The most important tools in our society change not just the way we work but the way we talk and even think. If you’re not convinced, just consider all the different telephony-related phrases that have become an important part of the language: “please hold”, “party line”, “long distance”, “dialed a wrong number”, “hangup”, “off the hook”, “bad connection” are just a few. We adapt to working with new tools by learning new ways to talk about the experience of using those tools.

I’ve adapted to working with computers by translating computer-ese into my own internal understanding, and then doing the translation on-the-fly as I’m working. The more accurate my internal understanding is, the less likely I am to run into syntax errors when I’m programming.
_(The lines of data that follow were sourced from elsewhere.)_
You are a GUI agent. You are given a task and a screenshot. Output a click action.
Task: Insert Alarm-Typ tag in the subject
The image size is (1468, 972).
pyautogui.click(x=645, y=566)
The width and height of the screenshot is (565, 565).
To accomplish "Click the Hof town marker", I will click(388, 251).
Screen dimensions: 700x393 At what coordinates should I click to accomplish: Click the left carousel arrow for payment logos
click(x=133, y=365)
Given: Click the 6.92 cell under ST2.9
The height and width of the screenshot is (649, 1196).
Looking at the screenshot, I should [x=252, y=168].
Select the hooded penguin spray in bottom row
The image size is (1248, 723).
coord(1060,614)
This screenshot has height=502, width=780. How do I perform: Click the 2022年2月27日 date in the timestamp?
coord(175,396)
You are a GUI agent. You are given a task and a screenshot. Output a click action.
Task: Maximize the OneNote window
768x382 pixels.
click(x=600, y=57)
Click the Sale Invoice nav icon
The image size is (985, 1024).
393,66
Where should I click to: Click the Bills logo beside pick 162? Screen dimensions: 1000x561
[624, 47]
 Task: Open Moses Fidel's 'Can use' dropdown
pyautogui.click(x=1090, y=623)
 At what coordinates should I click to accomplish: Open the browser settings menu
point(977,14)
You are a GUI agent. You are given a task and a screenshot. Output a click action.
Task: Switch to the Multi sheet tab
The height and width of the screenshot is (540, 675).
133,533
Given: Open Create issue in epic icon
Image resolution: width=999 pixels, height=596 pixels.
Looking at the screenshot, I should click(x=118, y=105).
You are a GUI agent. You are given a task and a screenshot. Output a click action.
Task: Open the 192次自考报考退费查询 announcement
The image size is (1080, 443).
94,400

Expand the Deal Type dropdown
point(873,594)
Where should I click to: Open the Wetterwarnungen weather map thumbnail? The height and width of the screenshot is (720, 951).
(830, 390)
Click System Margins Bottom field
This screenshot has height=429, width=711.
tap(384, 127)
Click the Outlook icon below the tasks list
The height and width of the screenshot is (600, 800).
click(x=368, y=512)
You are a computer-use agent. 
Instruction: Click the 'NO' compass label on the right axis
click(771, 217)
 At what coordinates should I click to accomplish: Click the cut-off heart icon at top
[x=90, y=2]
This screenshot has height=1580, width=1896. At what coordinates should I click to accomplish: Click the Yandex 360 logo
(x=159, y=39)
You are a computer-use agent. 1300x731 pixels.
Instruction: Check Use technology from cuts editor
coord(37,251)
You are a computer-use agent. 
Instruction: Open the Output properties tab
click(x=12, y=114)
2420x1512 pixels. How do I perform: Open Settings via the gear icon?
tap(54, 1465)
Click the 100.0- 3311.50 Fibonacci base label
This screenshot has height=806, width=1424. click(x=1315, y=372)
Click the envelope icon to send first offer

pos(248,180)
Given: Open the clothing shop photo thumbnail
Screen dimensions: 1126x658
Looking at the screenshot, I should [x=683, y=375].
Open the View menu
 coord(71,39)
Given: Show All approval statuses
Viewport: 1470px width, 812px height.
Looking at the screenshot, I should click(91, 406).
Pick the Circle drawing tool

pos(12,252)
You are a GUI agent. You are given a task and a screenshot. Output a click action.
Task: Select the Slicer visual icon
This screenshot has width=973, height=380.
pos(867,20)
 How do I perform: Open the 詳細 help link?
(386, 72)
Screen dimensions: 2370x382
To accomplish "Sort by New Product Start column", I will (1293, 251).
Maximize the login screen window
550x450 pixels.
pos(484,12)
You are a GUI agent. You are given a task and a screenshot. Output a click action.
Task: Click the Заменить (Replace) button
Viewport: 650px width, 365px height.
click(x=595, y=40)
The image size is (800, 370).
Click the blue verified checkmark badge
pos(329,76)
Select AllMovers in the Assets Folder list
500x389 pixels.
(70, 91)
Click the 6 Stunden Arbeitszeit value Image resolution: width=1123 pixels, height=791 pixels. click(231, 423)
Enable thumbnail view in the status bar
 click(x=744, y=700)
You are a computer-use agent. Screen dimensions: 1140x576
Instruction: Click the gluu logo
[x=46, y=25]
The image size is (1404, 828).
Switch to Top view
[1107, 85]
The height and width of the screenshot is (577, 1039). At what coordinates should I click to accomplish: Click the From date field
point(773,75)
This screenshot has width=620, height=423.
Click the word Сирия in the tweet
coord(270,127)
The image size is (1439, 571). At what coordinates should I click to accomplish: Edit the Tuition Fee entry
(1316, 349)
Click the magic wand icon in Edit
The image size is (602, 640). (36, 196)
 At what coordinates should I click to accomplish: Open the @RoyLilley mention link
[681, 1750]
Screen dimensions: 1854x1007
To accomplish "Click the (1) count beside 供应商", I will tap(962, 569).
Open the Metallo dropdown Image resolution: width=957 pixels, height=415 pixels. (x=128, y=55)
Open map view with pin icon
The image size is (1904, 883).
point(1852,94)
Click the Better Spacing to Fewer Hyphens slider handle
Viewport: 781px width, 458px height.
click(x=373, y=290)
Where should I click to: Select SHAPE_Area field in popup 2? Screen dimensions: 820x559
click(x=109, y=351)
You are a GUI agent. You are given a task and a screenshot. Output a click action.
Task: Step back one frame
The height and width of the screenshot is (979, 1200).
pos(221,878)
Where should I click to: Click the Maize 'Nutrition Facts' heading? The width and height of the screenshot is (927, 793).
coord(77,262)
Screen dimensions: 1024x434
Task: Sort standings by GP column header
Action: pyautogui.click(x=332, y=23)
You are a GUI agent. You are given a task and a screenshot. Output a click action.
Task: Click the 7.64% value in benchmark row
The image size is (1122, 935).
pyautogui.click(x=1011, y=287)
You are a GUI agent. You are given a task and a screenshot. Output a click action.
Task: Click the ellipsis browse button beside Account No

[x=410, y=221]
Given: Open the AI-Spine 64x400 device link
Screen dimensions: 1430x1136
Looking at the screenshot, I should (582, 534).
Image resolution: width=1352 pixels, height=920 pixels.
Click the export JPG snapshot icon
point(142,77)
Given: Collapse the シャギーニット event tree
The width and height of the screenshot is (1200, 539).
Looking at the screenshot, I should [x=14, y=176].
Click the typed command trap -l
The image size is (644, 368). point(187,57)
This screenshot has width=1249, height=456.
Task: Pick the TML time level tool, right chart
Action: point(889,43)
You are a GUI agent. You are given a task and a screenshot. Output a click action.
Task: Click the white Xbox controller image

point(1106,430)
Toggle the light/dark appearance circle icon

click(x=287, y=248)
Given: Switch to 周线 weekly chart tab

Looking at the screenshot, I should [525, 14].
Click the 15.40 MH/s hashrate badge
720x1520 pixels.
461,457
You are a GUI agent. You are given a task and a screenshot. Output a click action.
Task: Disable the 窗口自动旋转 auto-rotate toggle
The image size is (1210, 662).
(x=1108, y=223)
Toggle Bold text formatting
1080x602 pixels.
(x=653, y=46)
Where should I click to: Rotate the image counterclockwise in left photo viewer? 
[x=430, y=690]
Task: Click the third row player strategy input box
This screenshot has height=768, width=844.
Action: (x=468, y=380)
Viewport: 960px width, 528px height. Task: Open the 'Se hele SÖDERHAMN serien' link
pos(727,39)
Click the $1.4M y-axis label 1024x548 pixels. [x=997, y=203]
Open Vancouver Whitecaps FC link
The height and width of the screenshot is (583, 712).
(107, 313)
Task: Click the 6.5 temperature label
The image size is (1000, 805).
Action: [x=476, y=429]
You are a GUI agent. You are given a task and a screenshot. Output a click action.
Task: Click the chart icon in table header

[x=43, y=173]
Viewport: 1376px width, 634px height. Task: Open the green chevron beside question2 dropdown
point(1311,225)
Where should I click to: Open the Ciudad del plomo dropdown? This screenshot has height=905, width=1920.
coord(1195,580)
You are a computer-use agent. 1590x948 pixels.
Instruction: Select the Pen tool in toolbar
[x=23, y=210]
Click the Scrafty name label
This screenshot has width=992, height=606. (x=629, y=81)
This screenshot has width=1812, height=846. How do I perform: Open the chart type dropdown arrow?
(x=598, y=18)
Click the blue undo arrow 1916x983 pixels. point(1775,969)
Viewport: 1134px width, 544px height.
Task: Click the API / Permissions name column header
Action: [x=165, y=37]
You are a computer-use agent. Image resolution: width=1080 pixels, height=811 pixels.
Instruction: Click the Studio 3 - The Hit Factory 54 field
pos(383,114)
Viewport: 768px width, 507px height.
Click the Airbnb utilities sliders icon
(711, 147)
For example, consider the classic ways to teach about the assignment operator (“=”) and the equivalence operator (“==”). First of all, an “operator” is just a symbol that represents something the computer does to data that you provide it with. Use the arithmetic operators (+, -, *, /), to get the computer to do arithmetic, by (for example) adding the value on the left of a plus sign (“+”) to the value on the right side, and then returning the sum. So:

x = 3
y = 9
z = x + y
if z == 12:
    return "3 + 9 = 12"

The first three lines of this program use the assignment operator, “=”, a single equals symbol. Those lines can be read as:

The variable ‘x’ gets the value of the number ‘3’
The variable ‘y’ gets the value of the number ‘9’
The variable ‘z’ gets the sum of x and y.

That’s using the assignment operator. The assignment operator can only work if the thing on the left of the operator is a variable name and the thing on the right of the operator is a value that can be placed into the variable. That’s how variable assignment is done.

Creating a variable and then giving it some value is a fundamental building block for any kind of programming. It’s like creating a (figurative) “box for some value” and then putting something (data) in it. When you want to know what’s in that variable, you can instruct your program to return the value just by referring to that variable by its name.

On the fourth line, though, we use the logical equivalence operator, “==”, or two equals symbols.

This line can be read as “If the value in ‘z’ is equivalent to ’12′”. This type of boolean or logical operator can have only one of two valid values, True or False. These operators allow you to check to see if the value in one variable is greater than the value in another variable, or less than, or equal.

The equivalence operator, “==”, returns True when the values of the things on both sides are equivalent.

The root of the problem is evidenced in line 5. The stuff inside quotes in a program is usually a string–just a bunch of characters that are meant to be printed out. Letters, numbers, symbols, all in a specific sequence. The string that this program returns is a perfectly comprehensible arithmetic truth: “three plus nine is equal to twelve”.

It’s the word EQUAL–and the name of the “=” symbol, which just happens to be “equals”–that causes all the confusion.

My brother, David Loshin, gave me one of the best pieces of advice about programming some years ago, and it’s saved me endless misery:

Think “x GETS some value”, not “x is EQUAL to some value”.

It’s too confusing otherwise.

In other words, the character “=” is just a convenient sign, an abbreviated way of saying, “I’m assigning a value to a variable”, which is another way of saying “the variable gets this value”. You could think of it as “x is equal to this variable”–but that’s not a useful way to think about it when programming.

By extension, when I’m writing code and need to use the equivalence operator, I don’t think to myself as I type, “if x is equal to blah”, I think, “if x is EQUIVALENT to blah”.

I propose a single change to all programming texts and courses: Eliminate the word “equals”, and replace it with something else. No reference to “the equal symbol”, instead, “=” or “the assignment operator symbol”; no more “x equals y”, instead “x and y are equivalent” or “x is equivalent to y”.

The result will undoubtedly speed up the rate of learning by 50%, improve course completion rates by 100%, and improve graduating students’ programming proficiency and ability to get work by 200%.